Calificar el GAL como terrorismo de
extrema derecha, por ejemplo, aunque algunos de sus perpetradores lo
fueran, oculta su creación y mantenimiento por parte de un gobierno
socialista con la connivencia necesaria de otro, en España y Francia
respectivamente.
Esta clasificación tipológica niega también la
idea de proceso en la interpretación de los hechos, por eso decía que es
ahistórica.
Cómo calificar, por ejemplo, a quienes militaron y
llevaron a cabo acciones terroristas en ETA (PM) y luego terminaron en
el PSOE denunciando rotundamente el terrorismo de ETA, siendo en algunos
casos víctimas de esta.
O cómo introducir en una explicación
ahistórica a quienes desde ETA lucharon contra el franquismo con las
armas. ¿Terroristas o luchadores por la libertad? ¿Y no son víctimas los
que fueron asesinados por la dictadura?
El Memorial cae así en
una simplificación de los hechos, no causada, pienso, por una mala
gestión intelectual de la memoria, sino por una motivación política que
entiende «el relato» como una batalla a ganar por parte del Estado
frente al terrorismo, descargando a este de cualquier responsabilidad en
lo sucedido.
Solo así se entiende que el torturador franquista
Melitón Manzanas, asesinado por ETA, tenga cabida como víctima del
terrorismo sin ninguna mención a su acción criminal al servicio de una
dictadura.
O, que los obreros asesinados por la policía el 3 de
marzo de 1976 en Vitoria no tengan el carácter de víctimas, sino solo
una «nota al margen», que explica que morían en un momento convulso
mientras ETA seguía asesinando.
El relato del Memorial obvia, en suma, el terrorismo de Estado, pero este existió y ahí están sus víctimas para constatarlo.
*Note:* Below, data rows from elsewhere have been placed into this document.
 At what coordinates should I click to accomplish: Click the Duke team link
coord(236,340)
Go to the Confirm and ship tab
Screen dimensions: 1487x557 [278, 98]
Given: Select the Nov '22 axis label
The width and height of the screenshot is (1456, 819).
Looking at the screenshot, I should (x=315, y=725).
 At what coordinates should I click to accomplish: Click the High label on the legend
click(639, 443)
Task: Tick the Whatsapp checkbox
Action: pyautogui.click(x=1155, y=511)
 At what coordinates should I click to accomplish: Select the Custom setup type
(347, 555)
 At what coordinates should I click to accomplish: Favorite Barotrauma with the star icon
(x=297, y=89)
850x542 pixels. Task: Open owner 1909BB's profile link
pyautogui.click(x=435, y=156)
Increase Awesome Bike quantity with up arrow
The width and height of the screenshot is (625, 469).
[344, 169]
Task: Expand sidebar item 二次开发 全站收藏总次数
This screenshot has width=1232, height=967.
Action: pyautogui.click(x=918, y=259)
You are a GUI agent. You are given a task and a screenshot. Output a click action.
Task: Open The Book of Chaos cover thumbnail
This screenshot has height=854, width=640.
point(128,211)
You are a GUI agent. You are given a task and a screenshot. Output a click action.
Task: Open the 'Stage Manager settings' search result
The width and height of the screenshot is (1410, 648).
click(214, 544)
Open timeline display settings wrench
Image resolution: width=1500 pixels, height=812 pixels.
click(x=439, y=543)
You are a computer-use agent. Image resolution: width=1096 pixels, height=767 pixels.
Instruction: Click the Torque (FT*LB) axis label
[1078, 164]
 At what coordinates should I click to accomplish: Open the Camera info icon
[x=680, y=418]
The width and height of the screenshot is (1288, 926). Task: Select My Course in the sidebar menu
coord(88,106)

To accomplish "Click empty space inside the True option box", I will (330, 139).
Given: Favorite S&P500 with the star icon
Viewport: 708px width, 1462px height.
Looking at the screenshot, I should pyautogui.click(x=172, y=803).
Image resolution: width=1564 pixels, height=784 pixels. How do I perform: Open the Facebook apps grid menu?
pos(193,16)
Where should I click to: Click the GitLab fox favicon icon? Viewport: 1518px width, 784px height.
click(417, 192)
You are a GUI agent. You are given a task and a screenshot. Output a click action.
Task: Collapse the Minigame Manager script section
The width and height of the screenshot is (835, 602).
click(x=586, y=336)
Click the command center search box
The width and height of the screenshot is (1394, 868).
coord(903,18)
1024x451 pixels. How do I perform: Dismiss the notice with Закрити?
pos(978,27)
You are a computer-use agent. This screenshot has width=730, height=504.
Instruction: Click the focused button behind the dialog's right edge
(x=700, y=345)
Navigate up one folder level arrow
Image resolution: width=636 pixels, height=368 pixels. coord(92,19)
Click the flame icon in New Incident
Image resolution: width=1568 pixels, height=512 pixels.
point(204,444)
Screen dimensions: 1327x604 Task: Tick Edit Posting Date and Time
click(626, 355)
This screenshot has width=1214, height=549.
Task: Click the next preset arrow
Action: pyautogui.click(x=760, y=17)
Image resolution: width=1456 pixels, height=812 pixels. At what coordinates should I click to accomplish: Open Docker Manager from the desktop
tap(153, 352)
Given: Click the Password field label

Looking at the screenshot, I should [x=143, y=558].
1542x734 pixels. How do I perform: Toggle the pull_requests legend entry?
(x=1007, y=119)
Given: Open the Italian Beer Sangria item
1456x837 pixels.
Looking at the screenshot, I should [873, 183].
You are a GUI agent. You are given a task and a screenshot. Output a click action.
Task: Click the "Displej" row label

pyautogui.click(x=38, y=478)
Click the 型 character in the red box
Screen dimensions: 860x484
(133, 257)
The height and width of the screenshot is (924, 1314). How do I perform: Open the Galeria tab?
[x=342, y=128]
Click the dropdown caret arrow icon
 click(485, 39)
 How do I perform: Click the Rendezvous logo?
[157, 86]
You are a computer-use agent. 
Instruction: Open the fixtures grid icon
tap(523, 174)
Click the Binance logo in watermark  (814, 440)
Es normal que se sientan humilladas.
Invisibilizar
su sufrimiento es revictimizarlas y negarles su derecho a la verdad y
la justicia, y negar también a quienes acuden a visitar el memorial la
posibilidad de conocer una parte de la realidad, imprescindible para una
comprensión integral del terrorismo (o la violencia política si lo
prefieren) en nuestro país.
Afortunadamente, los tiempos han
cambiado, y la necesidad de entendimientos políticos entre diferentes se
hace cada vez más evidente.
¿En qué contribuyen a ese entendimiento visiones unívocas del relato entendido como batalla a ganar?
Ojalá
los responsables del Memorial, como el resto de los agentes políticos y
sociales, se sumen a una concepción más inclusiva y menos
confrontativa.
La base ética en que edificar ese relato solo puede descansar sobre el principio que dicta iguales derechos (a la verdad, la justicia y la reparación…) para todas las víctimas, independientemente de quién sea su victimario, incluido –claro está– el Estado.
Juan Ibarrondo es escritor y activista pro derechos humanos.